The computer 105 may be programmed to track a length of time that the user is using the AR glasses 115. For example, the computer 105 may store a time at which the AR glasses 115 are paired with the computer 105 and periodically subtract the stored time from a current time, or the computer 105 may start a timer when the AR glasses 115 are paired with the computer 105. The computer 105 may output a message to the user (e.g., via the user interface 150) in response to the length of time exceeding a time threshold. The message may indicate that the user has been using the AR glasses 115 for an extended period of time. The time threshold may be chosen to be less than a length of time at which motion sickness from using the AR glasses 115 may sometimes occur.

The computer 105 may be programmed to, in response to determining that the user removed the AR glasses 115, cease displaying portions of the content 200 on the AR glasses 115, display those portions on the display screen 110, and lock the display screen 110. Locking the display screen 110 means displaying something that covers the content 200 on the display screen 110 or deactivating the display screen 110. The computer 105 may only unlock the display screen 110 in response to an input from the user verifying the identity of the user. Locking the display screen 110 may block the portions of the content 200 containing restricted data from being displayed on the display screen 110, while still giving the user the option to unlock the display screen 110 if the user wants to continue interacting with the content 200.

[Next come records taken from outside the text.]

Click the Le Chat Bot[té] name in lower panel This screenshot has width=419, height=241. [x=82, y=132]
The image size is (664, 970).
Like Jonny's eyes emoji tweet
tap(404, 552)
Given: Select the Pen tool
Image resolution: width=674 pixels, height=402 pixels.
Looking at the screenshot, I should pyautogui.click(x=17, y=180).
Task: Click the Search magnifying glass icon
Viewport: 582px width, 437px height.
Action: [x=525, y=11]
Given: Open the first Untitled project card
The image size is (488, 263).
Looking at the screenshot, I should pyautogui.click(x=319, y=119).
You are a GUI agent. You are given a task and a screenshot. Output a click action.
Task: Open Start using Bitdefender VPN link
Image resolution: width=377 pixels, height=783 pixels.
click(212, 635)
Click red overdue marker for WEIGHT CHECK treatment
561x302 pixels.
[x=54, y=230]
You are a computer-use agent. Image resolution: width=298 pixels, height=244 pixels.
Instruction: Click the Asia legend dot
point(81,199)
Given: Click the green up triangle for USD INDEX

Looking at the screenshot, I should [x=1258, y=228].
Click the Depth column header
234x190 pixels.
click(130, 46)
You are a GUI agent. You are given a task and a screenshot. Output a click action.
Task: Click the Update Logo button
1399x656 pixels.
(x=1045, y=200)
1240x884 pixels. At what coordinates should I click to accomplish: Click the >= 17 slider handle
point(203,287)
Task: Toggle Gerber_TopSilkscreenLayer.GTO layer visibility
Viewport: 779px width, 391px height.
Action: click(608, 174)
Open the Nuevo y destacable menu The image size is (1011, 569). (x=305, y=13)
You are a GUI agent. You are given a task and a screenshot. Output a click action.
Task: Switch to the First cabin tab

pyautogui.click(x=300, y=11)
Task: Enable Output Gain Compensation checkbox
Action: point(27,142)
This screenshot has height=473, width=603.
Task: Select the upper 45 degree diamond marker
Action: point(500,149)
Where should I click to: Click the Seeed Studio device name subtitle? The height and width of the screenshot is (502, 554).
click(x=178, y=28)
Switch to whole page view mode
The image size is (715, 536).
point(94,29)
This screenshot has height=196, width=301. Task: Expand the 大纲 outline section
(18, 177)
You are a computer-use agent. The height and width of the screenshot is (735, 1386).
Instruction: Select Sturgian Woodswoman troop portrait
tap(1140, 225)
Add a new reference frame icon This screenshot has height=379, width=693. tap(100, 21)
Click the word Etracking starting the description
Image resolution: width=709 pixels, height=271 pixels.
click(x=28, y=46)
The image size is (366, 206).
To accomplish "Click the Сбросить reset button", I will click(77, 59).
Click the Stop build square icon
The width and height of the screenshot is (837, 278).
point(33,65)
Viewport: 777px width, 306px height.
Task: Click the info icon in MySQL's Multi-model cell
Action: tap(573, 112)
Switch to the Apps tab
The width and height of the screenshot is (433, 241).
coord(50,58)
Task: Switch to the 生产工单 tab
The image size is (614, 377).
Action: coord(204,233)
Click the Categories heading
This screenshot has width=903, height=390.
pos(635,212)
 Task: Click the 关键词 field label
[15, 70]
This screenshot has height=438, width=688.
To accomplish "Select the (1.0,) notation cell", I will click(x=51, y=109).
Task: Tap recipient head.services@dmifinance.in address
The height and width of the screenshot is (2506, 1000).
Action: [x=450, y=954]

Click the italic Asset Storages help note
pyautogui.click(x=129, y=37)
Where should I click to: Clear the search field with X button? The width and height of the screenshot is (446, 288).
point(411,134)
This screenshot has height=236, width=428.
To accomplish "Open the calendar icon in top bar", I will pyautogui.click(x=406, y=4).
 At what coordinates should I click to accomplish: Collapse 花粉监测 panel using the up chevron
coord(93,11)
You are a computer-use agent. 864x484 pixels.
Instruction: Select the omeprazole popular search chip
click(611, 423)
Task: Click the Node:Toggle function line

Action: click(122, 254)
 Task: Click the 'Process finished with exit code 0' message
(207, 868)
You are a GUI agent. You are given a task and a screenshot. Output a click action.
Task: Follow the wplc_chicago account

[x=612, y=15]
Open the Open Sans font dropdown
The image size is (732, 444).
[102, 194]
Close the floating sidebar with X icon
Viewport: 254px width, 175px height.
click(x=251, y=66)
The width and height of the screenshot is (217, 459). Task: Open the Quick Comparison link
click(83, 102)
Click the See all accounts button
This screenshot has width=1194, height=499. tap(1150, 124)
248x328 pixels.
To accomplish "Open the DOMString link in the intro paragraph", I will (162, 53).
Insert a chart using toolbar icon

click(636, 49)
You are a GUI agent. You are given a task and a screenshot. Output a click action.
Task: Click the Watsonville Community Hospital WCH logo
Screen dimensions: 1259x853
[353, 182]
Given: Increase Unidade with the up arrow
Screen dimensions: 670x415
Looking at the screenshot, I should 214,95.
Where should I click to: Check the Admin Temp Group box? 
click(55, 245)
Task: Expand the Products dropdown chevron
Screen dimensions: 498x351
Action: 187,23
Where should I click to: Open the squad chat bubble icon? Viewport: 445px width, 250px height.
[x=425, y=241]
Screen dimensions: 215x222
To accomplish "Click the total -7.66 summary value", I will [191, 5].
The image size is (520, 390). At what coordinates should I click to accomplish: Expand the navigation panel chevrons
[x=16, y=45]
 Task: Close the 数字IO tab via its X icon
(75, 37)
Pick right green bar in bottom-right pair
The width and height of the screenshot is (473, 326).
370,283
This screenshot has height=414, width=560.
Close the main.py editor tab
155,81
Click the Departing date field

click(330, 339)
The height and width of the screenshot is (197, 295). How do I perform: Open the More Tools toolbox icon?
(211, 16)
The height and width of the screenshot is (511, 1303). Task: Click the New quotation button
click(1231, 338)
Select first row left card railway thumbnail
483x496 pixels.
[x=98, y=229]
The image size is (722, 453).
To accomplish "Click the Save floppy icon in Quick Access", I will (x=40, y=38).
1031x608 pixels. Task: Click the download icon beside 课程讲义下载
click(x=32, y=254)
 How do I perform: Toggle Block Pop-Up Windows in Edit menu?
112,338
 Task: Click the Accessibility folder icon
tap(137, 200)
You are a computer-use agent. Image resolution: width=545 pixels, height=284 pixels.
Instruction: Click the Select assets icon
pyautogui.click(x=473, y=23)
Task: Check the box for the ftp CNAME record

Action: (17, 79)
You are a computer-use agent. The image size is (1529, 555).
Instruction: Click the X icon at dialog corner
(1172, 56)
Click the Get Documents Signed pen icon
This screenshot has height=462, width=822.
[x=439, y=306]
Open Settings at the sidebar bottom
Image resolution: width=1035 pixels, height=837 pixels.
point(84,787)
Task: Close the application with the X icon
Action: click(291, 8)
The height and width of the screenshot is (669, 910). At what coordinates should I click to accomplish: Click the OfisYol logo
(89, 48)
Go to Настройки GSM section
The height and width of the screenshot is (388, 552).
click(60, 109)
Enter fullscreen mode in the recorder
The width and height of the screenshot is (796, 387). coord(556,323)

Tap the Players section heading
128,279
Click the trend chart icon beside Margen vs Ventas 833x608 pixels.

FIG. 3 is a flowchart illustrating an example process 300 for controlling the display screen 110 and AR glasses 115. The memory of the computer 105 stores executable instructions for performing the steps of the process 300 and/or programming can be implemented in structures such as mentioned above. As a general overview of the process 300, the computer 105 pairs with the personal device 130 and AR glasses 115, receives the image data from the camera 135, and identifies the user of the personal device 130. The computer 105, in response to either not recognizing the user or determining that the user is not wearing the AR glasses 115, prompts the user to create a profile or put on the AR glasses 115 (unless already prompted) and checks again. The computer 105, in response to identifying the user as a prestored user and determining that the user is wearing the AR glasses 115, initiates the AR glasses 115 and loads the restricted-data policy of the user. In response to identifying a portion of the content 200 as including restricted data, the computer 105 displays the portion with the AR glasses 115 and prevents the portion from the display screen 110, and the computer 105 displays the remaining portion on the display screen 110. In response to an input from the user, the computer 105 displays a portion of the content 200 on the AR glasses 115 and prevents the portion from the display screen 110 (or vice versa). In response to the usage time of the AR glasses 115 exceeding a threshold, the computer 105 outputs a message to the user. In response to determining that the user removed the AR glasses 115, the computer 105 ceases displaying portions of the content 200 on the AR glasses 115, displays those portions on the display screen 110, and locks the display screen 110. The process 300 continues until the user unpairs or shuts down the personal device 130.

The process 300 begins in a block 305, in which the computer 105 pairs with the personal device 130 and with the AR glasses 115, as described above.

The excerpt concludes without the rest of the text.